Dakota Ditcheva has been drawing inspiration from Kayla Harrison’s journey.

Ditcheva (14-0) is set to face Sumiko Inaba (8-1) in the co-main event of the inaugural PFL Africa card this Saturday in Cape Town, South Africa. After competing eight times across 2023 and 2024 to win both the PFL Europe and Global tournaments, “Dangerous” enters this weekend’s bout coming off the longest break of her professional career.

During her time away, the 26-year-old watched her American Top Team training partner, Kayla Harrison (19-1 MMA, 3-0 UFC), submit Julianna Peña to capture the UFC bantamweight title—adding yet another accolade to her already impressive resume.

Harrison, a former Olympic gold medalist and two-time PFL world champion, only made her UFC debut in April of last year but has quickly cemented herself as one of the sport’s elite fighters.

“Yeah, it’s crazy. I’ve actually got goosebumps when you think about it,” Ditcheva told MMA Fighting. “Like her journey through MMA, or just through martial arts sport has been crazy.

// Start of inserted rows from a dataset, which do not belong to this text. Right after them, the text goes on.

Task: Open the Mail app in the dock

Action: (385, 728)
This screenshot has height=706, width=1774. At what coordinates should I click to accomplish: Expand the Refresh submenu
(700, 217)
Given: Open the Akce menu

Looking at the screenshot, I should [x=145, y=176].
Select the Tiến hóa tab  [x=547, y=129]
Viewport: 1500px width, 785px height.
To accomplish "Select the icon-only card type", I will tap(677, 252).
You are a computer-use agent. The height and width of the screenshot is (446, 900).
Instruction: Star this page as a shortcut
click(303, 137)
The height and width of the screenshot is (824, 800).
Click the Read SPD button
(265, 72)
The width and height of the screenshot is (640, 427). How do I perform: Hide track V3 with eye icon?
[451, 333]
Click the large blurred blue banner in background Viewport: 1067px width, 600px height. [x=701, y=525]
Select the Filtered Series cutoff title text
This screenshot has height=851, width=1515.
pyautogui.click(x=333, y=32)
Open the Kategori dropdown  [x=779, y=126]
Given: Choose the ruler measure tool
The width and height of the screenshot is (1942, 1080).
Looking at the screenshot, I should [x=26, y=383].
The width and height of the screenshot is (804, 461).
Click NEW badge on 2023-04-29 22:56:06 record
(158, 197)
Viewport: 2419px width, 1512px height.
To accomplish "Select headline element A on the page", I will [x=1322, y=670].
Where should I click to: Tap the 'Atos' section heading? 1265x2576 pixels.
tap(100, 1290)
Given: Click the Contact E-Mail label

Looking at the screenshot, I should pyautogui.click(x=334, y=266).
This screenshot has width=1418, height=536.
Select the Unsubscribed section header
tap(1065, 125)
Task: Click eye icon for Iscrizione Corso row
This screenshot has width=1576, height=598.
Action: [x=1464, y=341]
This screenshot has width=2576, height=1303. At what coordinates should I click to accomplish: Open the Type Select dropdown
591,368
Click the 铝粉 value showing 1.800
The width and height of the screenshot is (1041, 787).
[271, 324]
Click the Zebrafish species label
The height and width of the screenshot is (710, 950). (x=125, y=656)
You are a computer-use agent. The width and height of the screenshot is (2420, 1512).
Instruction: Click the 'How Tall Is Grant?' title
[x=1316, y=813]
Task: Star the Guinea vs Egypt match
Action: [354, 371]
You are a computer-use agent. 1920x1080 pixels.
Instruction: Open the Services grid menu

“After she won out there was loads of things online, I was just reading it all because, for me, a journey like that — Olympic gold medalist, comes to PFL, cleans everyone out there. Goes to UFC, cleans everyone out there. Within two or three fights, she’s got the UFC belt. That journey that she’s been on is absolutely crazy.”

In the wake of her bantamweight title victory at UFC 316 in June, Harrison detailed the extremes she had to go to in order to compete at 135 pounds – two full weight classes below the division she won her PFL title in.

“For 15 weeks I’m on a diet,” she said. “Every day I walk 6 miles, bike 2 hours, orswim for an hour and a half. That’s on top of the 2 other training sessions I do each day. It’s really hard. I just have to keep telling myself that it’s chosen suffering and that it’ll be worth it.”

Ditcheva, who has rapidly become one of the biggest names in women’s mixed martial arts, says she’s been deeply inspired by Harrison’s relentless work ethic.

“The weight cuts, the dedication she’s got to training, when she’s saying in these interviews, she’s not missed a day running or biking, that girl is in the gym every morning, every afternoon, and between them sessions, she’s walking, she’s running,” Ditcheva explained. “She’s the hardest worker in that gym.

“So to have someone like that around us and set such an example like that for us girls in the gym is like second to none. That’s why we’re the best, best gym in the world because we’ve got examples like that around us. How can we not be inspired and want to keep working hard when we see people like Kayla Harrison doing that?”